*** EXERCISE DATA ***

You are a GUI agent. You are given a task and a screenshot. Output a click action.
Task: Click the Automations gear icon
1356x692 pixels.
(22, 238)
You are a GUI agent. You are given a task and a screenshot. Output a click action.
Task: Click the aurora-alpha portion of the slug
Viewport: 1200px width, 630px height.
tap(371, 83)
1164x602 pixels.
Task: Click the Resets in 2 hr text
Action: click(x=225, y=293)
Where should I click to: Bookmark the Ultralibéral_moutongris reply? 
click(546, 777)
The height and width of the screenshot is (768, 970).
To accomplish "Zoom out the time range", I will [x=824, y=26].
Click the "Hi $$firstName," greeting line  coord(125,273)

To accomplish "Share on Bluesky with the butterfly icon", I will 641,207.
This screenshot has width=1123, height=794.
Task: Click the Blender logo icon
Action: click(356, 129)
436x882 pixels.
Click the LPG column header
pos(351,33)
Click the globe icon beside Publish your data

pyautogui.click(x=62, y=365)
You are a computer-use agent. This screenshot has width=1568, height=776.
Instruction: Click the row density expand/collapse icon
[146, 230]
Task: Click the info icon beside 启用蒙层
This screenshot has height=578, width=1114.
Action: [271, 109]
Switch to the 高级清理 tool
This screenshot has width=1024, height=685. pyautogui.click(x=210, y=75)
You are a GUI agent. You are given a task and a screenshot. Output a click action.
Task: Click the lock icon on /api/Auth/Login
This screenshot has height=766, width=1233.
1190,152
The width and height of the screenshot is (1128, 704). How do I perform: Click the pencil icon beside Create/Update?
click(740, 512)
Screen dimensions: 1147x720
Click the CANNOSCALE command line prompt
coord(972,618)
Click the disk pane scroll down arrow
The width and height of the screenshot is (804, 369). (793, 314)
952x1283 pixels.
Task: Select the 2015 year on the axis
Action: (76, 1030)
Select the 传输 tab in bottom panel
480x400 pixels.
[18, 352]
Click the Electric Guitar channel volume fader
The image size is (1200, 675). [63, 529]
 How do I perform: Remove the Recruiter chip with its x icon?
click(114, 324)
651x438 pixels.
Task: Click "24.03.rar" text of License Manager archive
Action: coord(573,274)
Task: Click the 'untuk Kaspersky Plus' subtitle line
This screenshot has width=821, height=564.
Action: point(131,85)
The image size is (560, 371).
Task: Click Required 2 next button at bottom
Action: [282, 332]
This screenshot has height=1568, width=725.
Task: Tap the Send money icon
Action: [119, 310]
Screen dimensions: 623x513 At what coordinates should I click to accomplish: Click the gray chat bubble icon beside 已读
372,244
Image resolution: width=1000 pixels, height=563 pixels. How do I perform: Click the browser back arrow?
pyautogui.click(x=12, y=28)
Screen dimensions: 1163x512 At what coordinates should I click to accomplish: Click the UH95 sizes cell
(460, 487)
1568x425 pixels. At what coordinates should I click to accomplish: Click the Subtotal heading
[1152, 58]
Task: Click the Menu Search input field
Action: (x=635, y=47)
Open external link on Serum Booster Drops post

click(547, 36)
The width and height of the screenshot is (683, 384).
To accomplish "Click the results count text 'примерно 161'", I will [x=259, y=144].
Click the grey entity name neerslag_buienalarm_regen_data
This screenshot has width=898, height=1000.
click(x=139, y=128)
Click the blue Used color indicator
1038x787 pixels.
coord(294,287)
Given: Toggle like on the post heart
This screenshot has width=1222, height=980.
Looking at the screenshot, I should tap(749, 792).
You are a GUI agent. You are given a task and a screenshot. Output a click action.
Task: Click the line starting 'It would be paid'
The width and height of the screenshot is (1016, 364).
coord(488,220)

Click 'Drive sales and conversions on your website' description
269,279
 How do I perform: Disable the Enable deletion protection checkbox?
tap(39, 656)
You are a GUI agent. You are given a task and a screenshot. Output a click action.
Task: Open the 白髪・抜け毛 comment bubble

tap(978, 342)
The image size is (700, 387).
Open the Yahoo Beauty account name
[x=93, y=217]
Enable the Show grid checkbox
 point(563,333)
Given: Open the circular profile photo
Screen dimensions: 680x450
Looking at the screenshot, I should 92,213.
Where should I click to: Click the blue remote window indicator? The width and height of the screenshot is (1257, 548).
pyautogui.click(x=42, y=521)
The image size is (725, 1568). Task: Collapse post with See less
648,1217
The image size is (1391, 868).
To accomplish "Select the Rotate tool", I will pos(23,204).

*** End of EXERCISE DATA ***

__WHAT YOU HAVE TO DO__. The material above should be retyped in full, exactly as given.

__ANSWER TO THIS EXERCISE__.
You are a GUI agent. You are given a task and a screenshot. Output a click action.
Task: Click the Automations gear icon
1356x692 pixels.
(22, 238)
You are a GUI agent. You are given a task and a screenshot. Output a click action.
Task: Click the aurora-alpha portion of the slug
Viewport: 1200px width, 630px height.
tap(371, 83)
1164x602 pixels.
Task: Click the Resets in 2 hr text
Action: click(x=225, y=293)
Where should I click to: Bookmark the Ultralibéral_moutongris reply? 
click(546, 777)
The height and width of the screenshot is (768, 970).
To accomplish "Zoom out the time range", I will [x=824, y=26].
Click the "Hi $$firstName," greeting line  coord(125,273)

To accomplish "Share on Bluesky with the butterfly icon", I will 641,207.
This screenshot has width=1123, height=794.
Task: Click the Blender logo icon
Action: click(356, 129)
436x882 pixels.
Click the LPG column header
pos(351,33)
Click the globe icon beside Publish your data

pyautogui.click(x=62, y=365)
You are a computer-use agent. This screenshot has width=1568, height=776.
Instruction: Click the row density expand/collapse icon
[146, 230]
Task: Click the info icon beside 启用蒙层
This screenshot has height=578, width=1114.
Action: [271, 109]
Switch to the 高级清理 tool
This screenshot has width=1024, height=685. pyautogui.click(x=210, y=75)
You are a GUI agent. You are given a task and a screenshot. Output a click action.
Task: Click the lock icon on /api/Auth/Login
This screenshot has height=766, width=1233.
1190,152
The width and height of the screenshot is (1128, 704). How do I perform: Click the pencil icon beside Create/Update?
click(740, 512)
Screen dimensions: 1147x720
Click the CANNOSCALE command line prompt
coord(972,618)
Click the disk pane scroll down arrow
The width and height of the screenshot is (804, 369). (793, 314)
952x1283 pixels.
Task: Select the 2015 year on the axis
Action: (76, 1030)
Select the 传输 tab in bottom panel
480x400 pixels.
[18, 352]
Click the Electric Guitar channel volume fader
The image size is (1200, 675). [63, 529]
 How do I perform: Remove the Recruiter chip with its x icon?
click(114, 324)
651x438 pixels.
Task: Click "24.03.rar" text of License Manager archive
Action: coord(573,274)
Task: Click the 'untuk Kaspersky Plus' subtitle line
This screenshot has width=821, height=564.
Action: point(131,85)
The image size is (560, 371).
Task: Click Required 2 next button at bottom
Action: [282, 332]
This screenshot has height=1568, width=725.
Task: Tap the Send money icon
Action: [119, 310]
Screen dimensions: 623x513 At what coordinates should I click to accomplish: Click the gray chat bubble icon beside 已读
372,244
Image resolution: width=1000 pixels, height=563 pixels. How do I perform: Click the browser back arrow?
pyautogui.click(x=12, y=28)
Screen dimensions: 1163x512 At what coordinates should I click to accomplish: Click the UH95 sizes cell
(460, 487)
1568x425 pixels. At what coordinates should I click to accomplish: Click the Subtotal heading
[1152, 58]
Task: Click the Menu Search input field
Action: (x=635, y=47)
Open external link on Serum Booster Drops post

click(547, 36)
The width and height of the screenshot is (683, 384).
To accomplish "Click the results count text 'примерно 161'", I will [x=259, y=144].
Click the grey entity name neerslag_buienalarm_regen_data
This screenshot has width=898, height=1000.
click(x=139, y=128)
Click the blue Used color indicator
1038x787 pixels.
coord(294,287)
Given: Toggle like on the post heart
This screenshot has width=1222, height=980.
Looking at the screenshot, I should tap(749, 792).
You are a GUI agent. You are given a task and a screenshot. Output a click action.
Task: Click the line starting 'It would be paid'
The width and height of the screenshot is (1016, 364).
coord(488,220)

Click 'Drive sales and conversions on your website' description
269,279
 How do I perform: Disable the Enable deletion protection checkbox?
tap(39, 656)
You are a GUI agent. You are given a task and a screenshot. Output a click action.
Task: Open the 白髪・抜け毛 comment bubble

tap(978, 342)
The image size is (700, 387).
Open the Yahoo Beauty account name
[x=93, y=217]
Enable the Show grid checkbox
 point(563,333)
Given: Open the circular profile photo
Screen dimensions: 680x450
Looking at the screenshot, I should 92,213.
Where should I click to: Click the blue remote window indicator? The width and height of the screenshot is (1257, 548).
pyautogui.click(x=42, y=521)
The image size is (725, 1568). Task: Collapse post with See less
648,1217
The image size is (1391, 868).
To accomplish "Select the Rotate tool", I will pos(23,204).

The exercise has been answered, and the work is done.